I will work for you and all that you always believed I could do. I will do it more for you than I ever did for myself. You were my shining light really. It was not I. I needed you more than you needed me. How strange and horrible life is. So much comes into focus so late.
The lessons are too hard. For the few moments of beauty – of joy – of discovery – there is so much pain.
You don’t have to be frightened anymore, my darling Mama. Your rich, full heart has taken you to rest. I wish I could believe in a hereafter. It would be so comforting to know that you were able to see those you loved again – Grandma – Jack – Charlie – Bogie. And how rewarding it would be to think I would be with you again finally as I was at the beginning. Rest well, my love – you gave so much of yourself on this earth – and have left us all so enriched. If I can do half as well, what an accomplished life I will have led. Funny – I just thought – life is a four-letter word – death a five. It is just possible the latter is best?
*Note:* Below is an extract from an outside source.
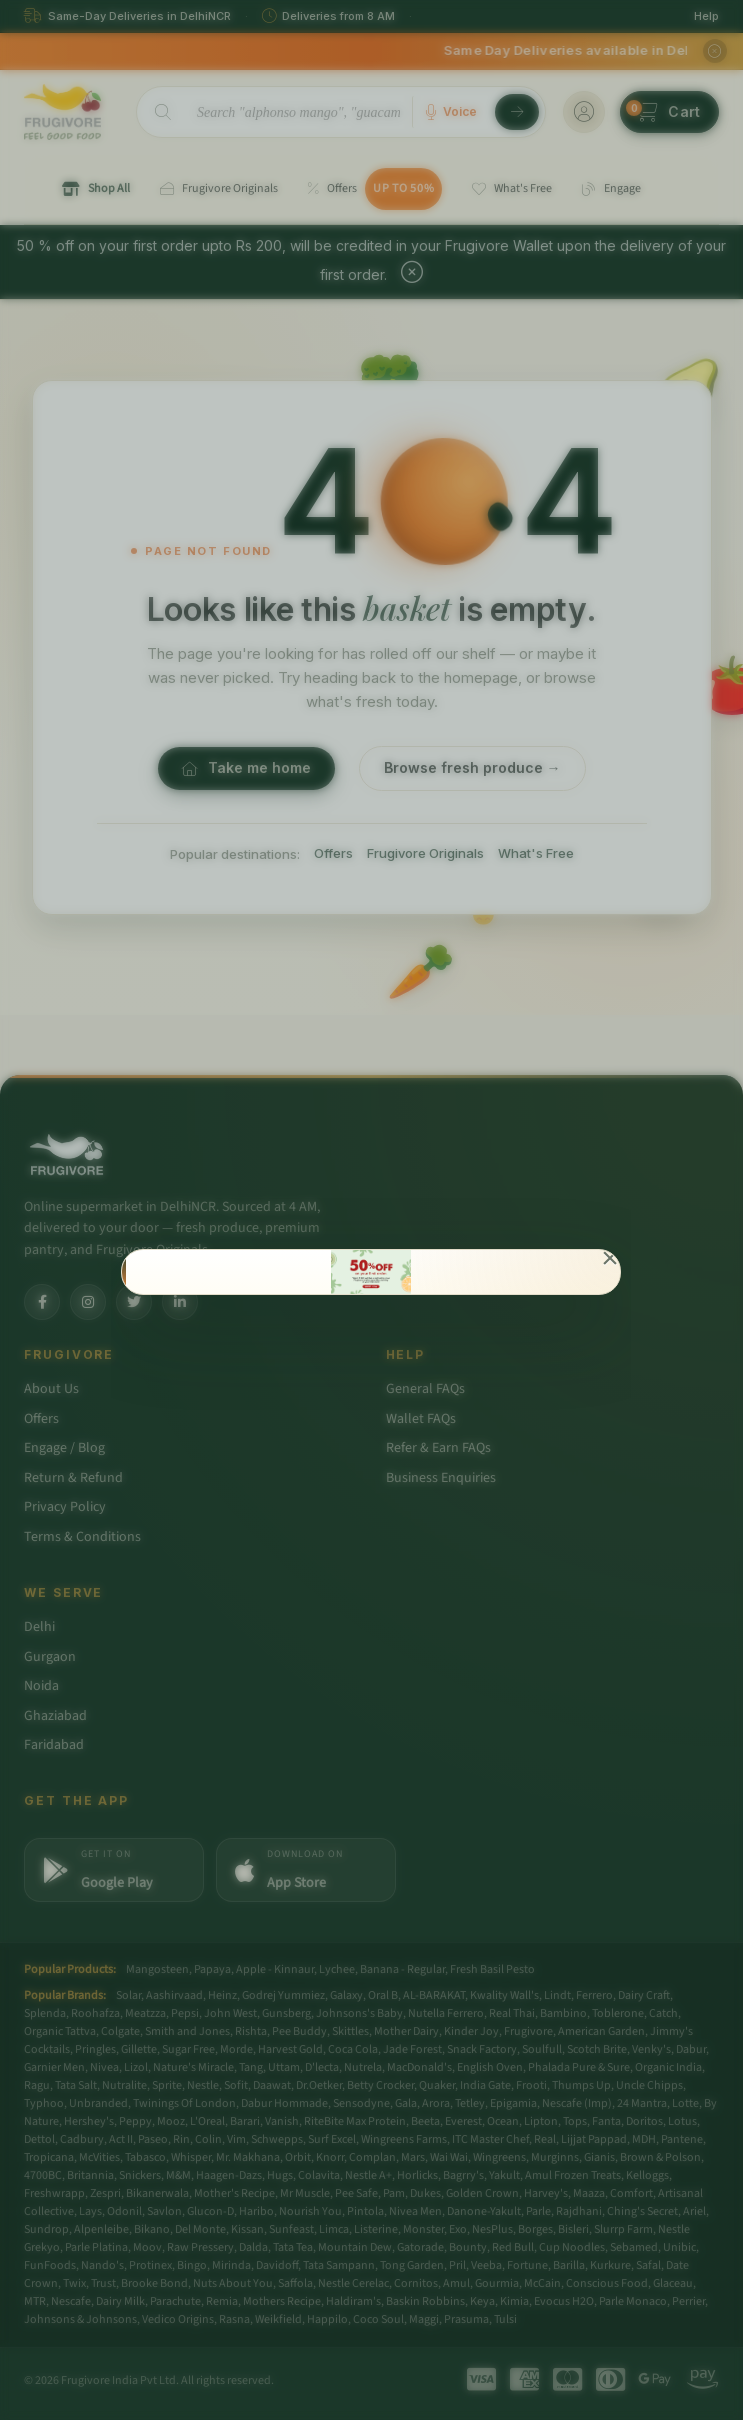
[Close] (611, 1260)
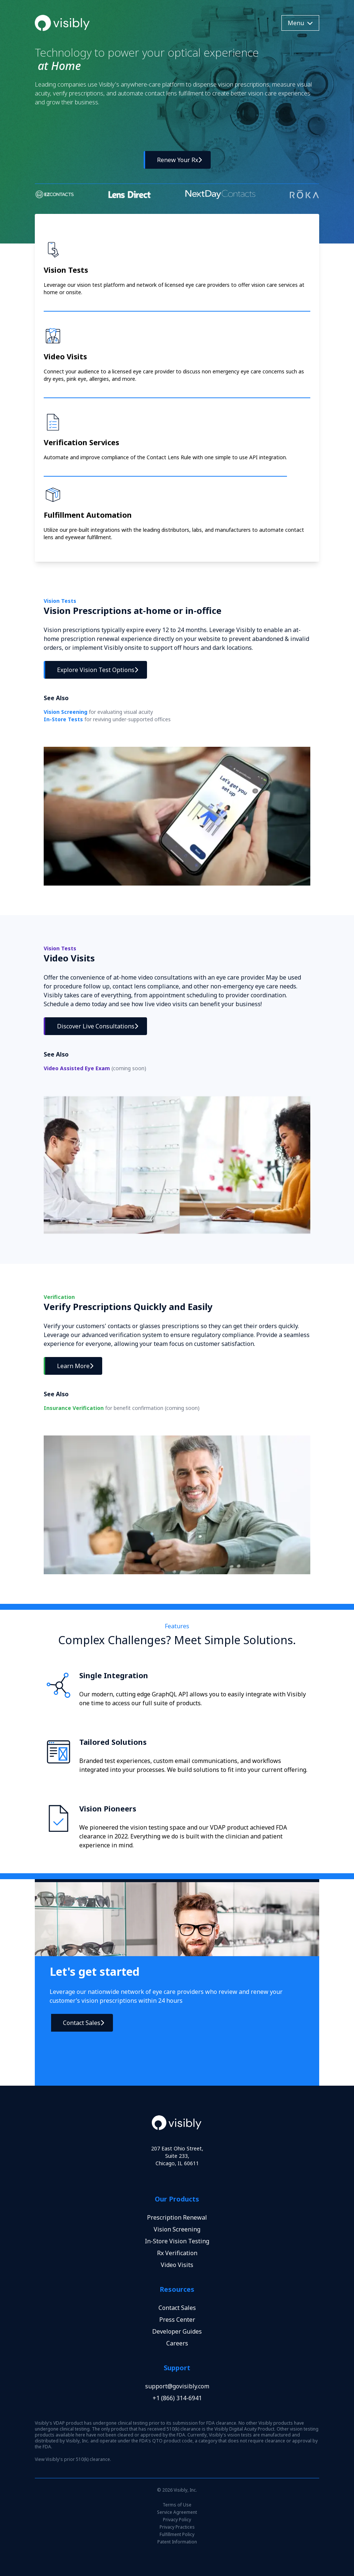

That last obviously was written at low ebb. I never for one second have considered that that unknown other world could be better than this one. At any rate, it was the last time I addressed words on paper to my mother. I kept and I still keep a small picture of her near my bed so that when I turn to the left – reach for the phone, a cigarette, or just turn – I can see her face. If I am moved to say something to her, I can and do – and I feel better being able to see her as she was. Even sad, I feel better.
There had been so many changes those first weeks. So much adjusting to do. Steve and Dale were indeed getting married, and on the eve of Steve’s wedding I was full of self-pity – as though everyone I loved were going away. I was alone in my bedroom. Leslie was with Tom. Before going to sleep, Sam, aged seven and a half, had told me that he’d be leaving soon. My first-born, over twenty years ago, really starting his own life now. I didn’t feel that much older, but I felt so alone. No Bogie to share it with, no Mama. Those pictures flashing before my eyes from every movie I’d ever seen – a child getting married, mother and father always in attendance. There’d be only me at the wedding. I felt full of questions – Will there ever be a shoulder to lean on? What will life hold from now on? Only work, friends, problems. Was Steve frightened? I idolized that boy – had him on a pedestal from his first breath. I knew what a truly good boy he was, with fine, old-fashioned instincts like his father’s. There was so much more of Bogie in him than he knew. I prayed he would find direction now – he’d had a long time of personal struggle for one so young.